The first three codes were cracked in 1998, eight years after the sculpture was erected at the CIA's then-new headquarters in Langley, Virginia.
According to Jim Sanborn, the artist, the fourth and final code is the hardest to crack. His recent revelation that six of the 97 letters in this section spell "Berlin" is sending shock waves through communities of fans and code-breakers.
"Well, there were several reasons (for releasing the clue)," Sanborn told CNN. "One is that November 6th, 20 years ago was the dedication of 'Kryptos' at the CIA headquarters.
"And it's also my birthday month, and so I figured, I've got to do something for the anniversary, that's the reason for the timing."
The other reason, he said, was that he was "getting tired of the continued and somewhat escalating number of people contacting me and saying that they had cracked the code."

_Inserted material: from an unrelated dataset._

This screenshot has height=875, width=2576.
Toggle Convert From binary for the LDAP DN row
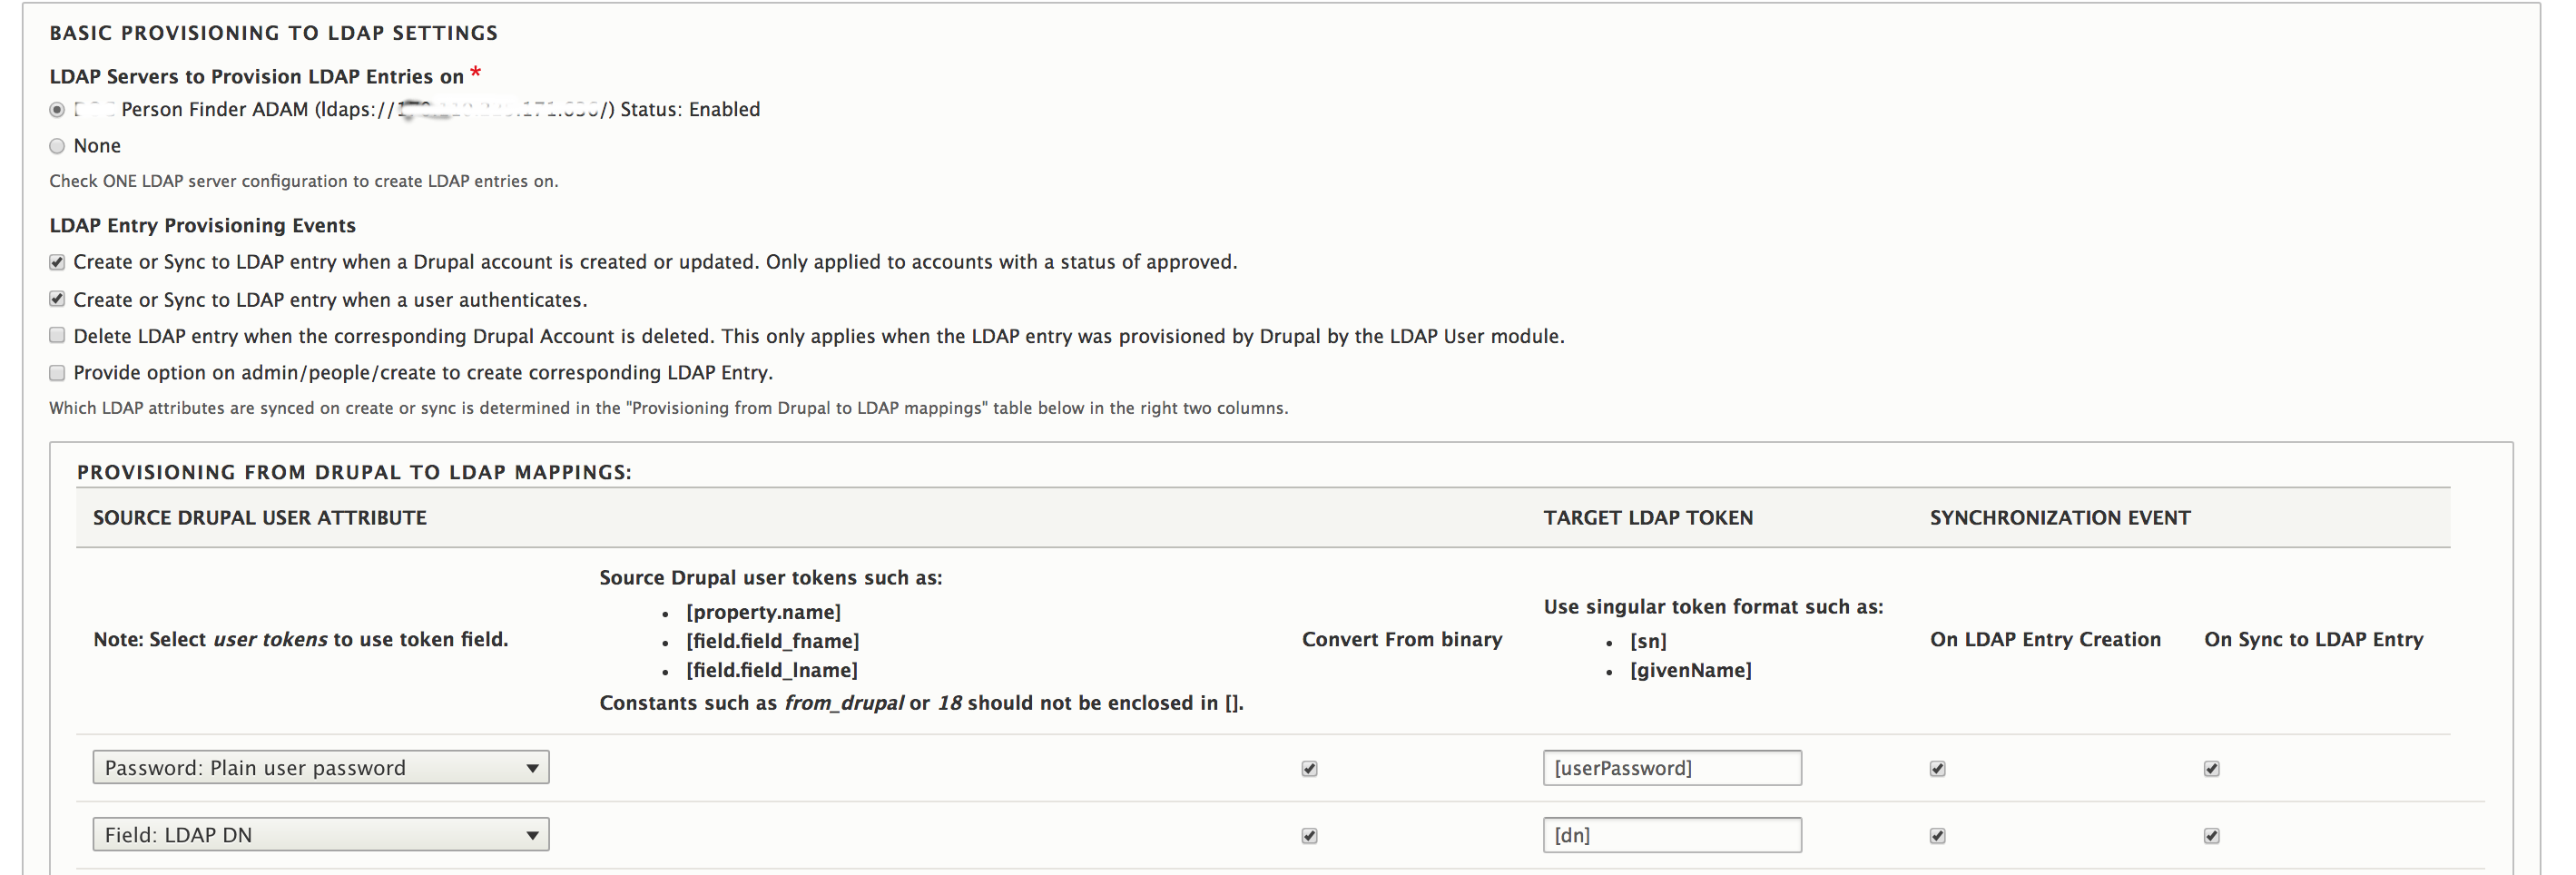[1310, 836]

It was for this reason that he set up the website, Kryptosclue.com. Would-be code-breakers now have an official means of logging what they think the message is with Sanborn.
Though he meant for the code to be tough to work out, Sanborn is surprised it has taken people so long to crack it.

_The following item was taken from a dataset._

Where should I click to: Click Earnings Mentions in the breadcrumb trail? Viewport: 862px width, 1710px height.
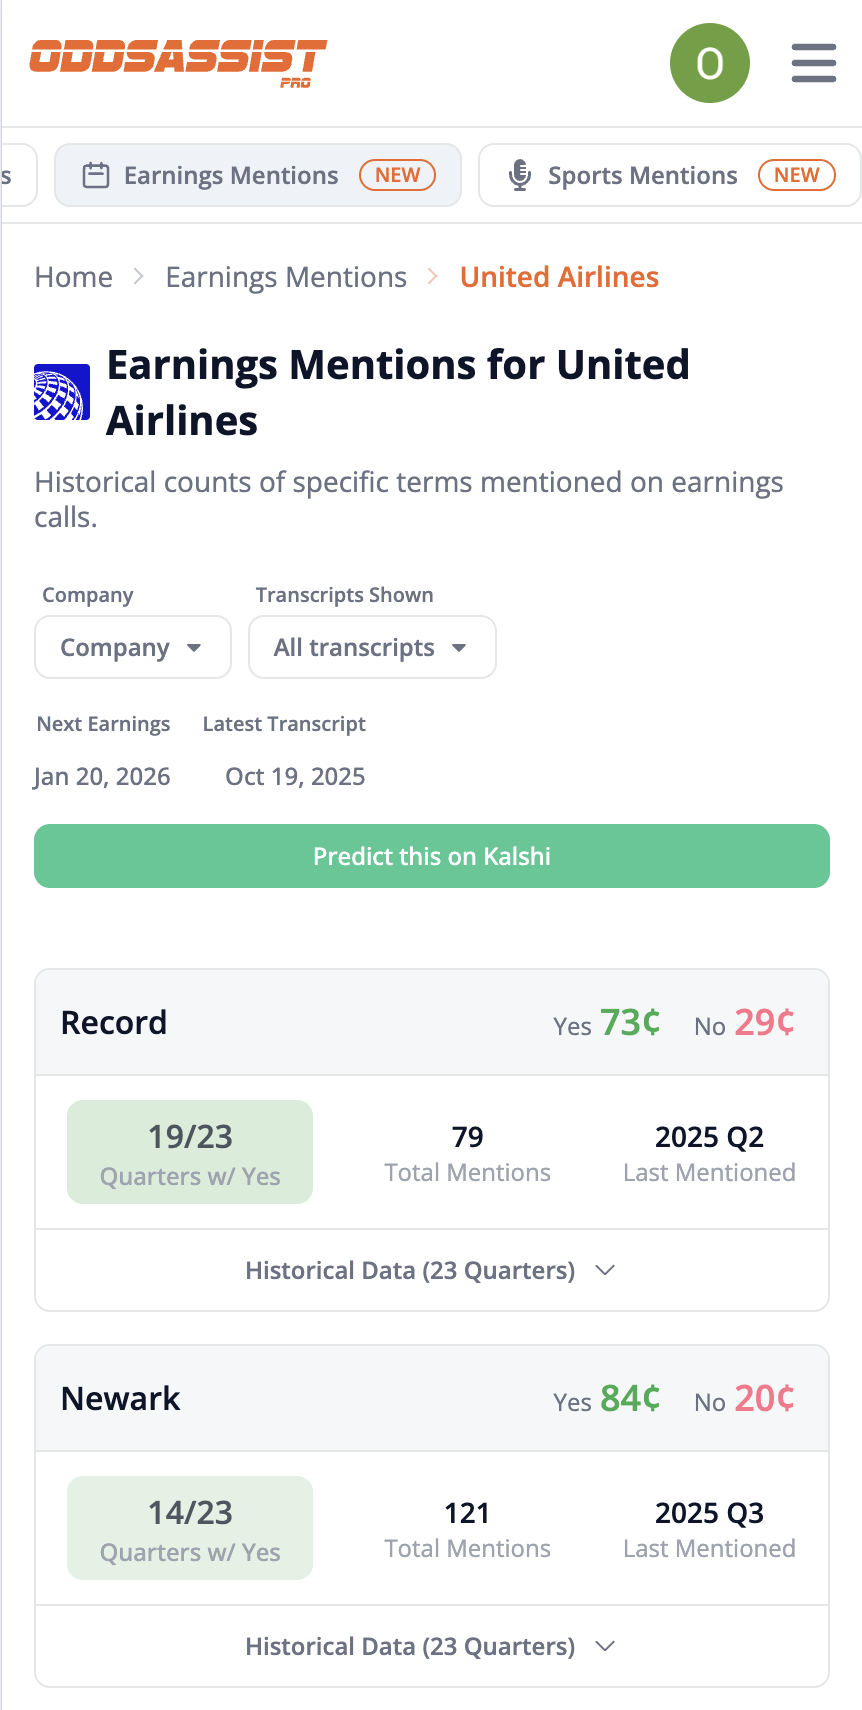[285, 277]
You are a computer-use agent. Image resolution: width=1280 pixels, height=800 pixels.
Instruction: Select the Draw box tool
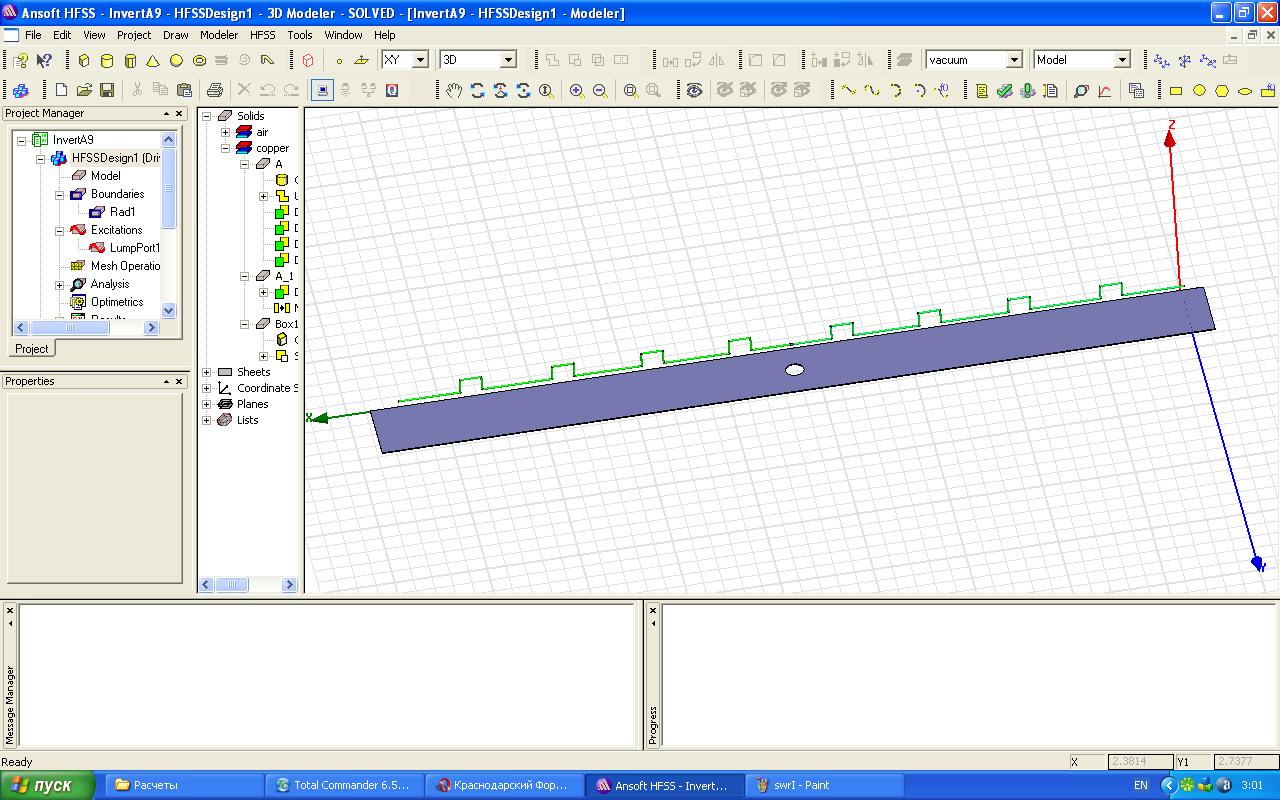coord(84,60)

"Well, the first three sections I figured would be decoded in a matter of weeks; they took several years," he said. "I'm not quite sure why, but it took a very long time."
Still, Sanborn is keen to point out that those not gifted with mathematical skills are as much capable of cracking the code as those with advanced numerical minds.

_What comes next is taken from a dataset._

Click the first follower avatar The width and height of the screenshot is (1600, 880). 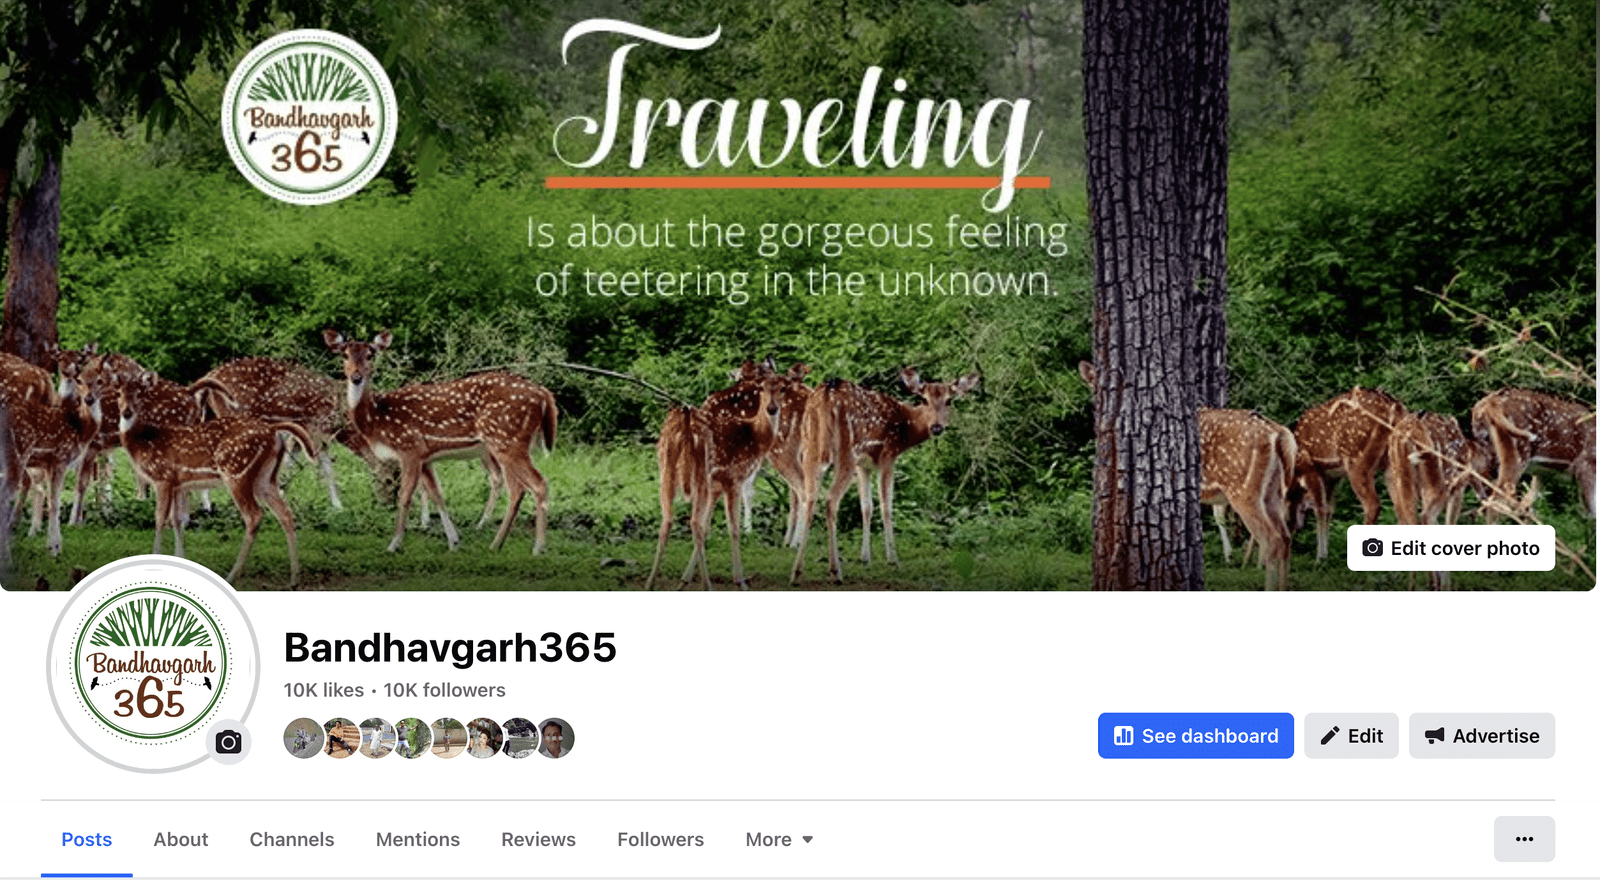[303, 738]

"I'm what I call an anathemath," he said. "As an artist you can come up with myriad coding systems."
Former CIA agent and cryptographer Ed Sheidt, who helped Sanborn encrypt the codes contained in the work, agreed that mathematics isn't the only way to crack a code.
"The interesting thing is I tried to minimize that," he told CNN. "If someone had math, then OK, that's an avenue for that person. But sometimes -- this sounds bad -- you can know too much and miss it."
Sheidt, who described himself to CNN as "on the side of the puzzle," explained that linguistics, too, plays a part in cryptography.
"Kryptos" has spawned numerous websites over the years, accruing thousands of fans -- and some obsessives.
"There is obsession," Sanborn said. "I mean, I get hundreds of pages from people who are completely obsessed with this."
Many, he said, are conspiracy theorists that have delusions about the messages contained in the sculpture. "But that's not code-breaking," he said.
It's not just puzzle-lovers and conspiracy theorists who are captivated by "Kryptos." The author of "The Da Vinci Code," Dan Brown, incorporated the work into the plot of his sequel "The Lost Symbol," a fact that Sanborn is not too happy about.
"I think all art work is open to interpretation but (it) should be in some way sacrosanct, in that each artist should come up with their own ideas and not necessarily appropriate other people's work," he said.
Even with the clue being given out, it is possible that the final message contained in "Kryptos" may not be decoded in Sanborn's lifetime. He has made provisions for this, however.
"I think it would be great if it retains its mystery, I will probably give out some other clues in 10 more years, and if I'm still around, 10 more years after that," he said.
"I have two very trusted friends, younger than myself, who know how to get to where the answer is," he continued.
"It's not easy, but in the event of my demise, it could be found out," he said.